> [Exercise requirements] In your copy, leave out the pictures and output only the lines from the one holding "You are a GUI" through the end of the data below, exactly.

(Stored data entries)
=== Section Start ===

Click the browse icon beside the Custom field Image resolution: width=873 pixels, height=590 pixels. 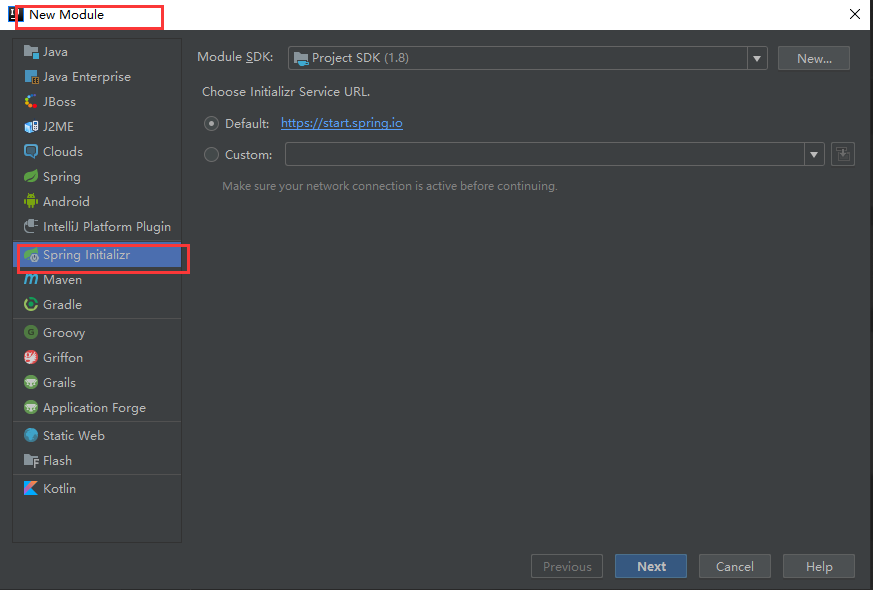click(x=842, y=154)
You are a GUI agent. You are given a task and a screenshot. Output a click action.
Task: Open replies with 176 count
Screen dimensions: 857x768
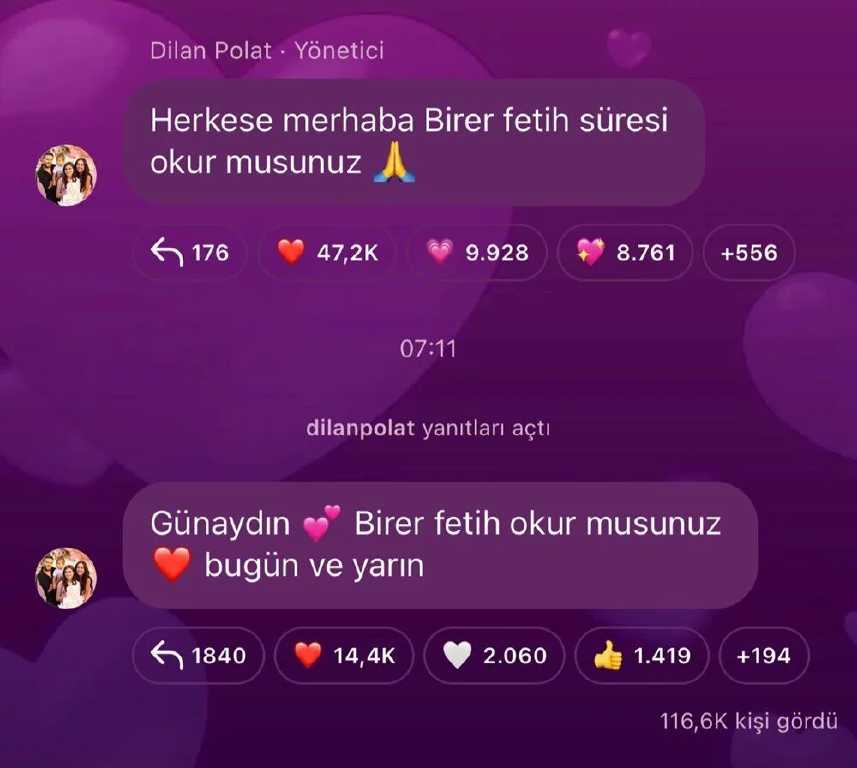tap(190, 253)
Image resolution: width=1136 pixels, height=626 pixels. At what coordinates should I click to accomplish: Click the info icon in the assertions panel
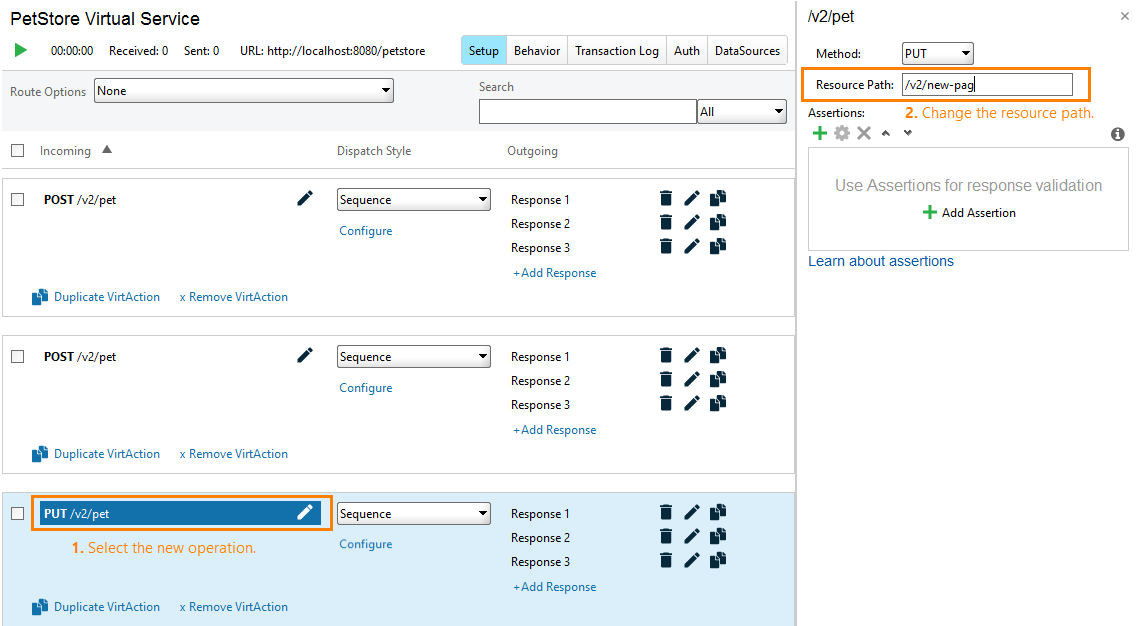pyautogui.click(x=1118, y=133)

=== Section End ===

> [Problem solution]
You are a GUI agent. You are given a task and a screenshot. Output a click action.
Task: Open replies with 176 count
Screen dimensions: 857x768
tap(190, 253)
Image resolution: width=1136 pixels, height=626 pixels. At what coordinates should I click to accomplish: Click the info icon in the assertions panel
pyautogui.click(x=1118, y=133)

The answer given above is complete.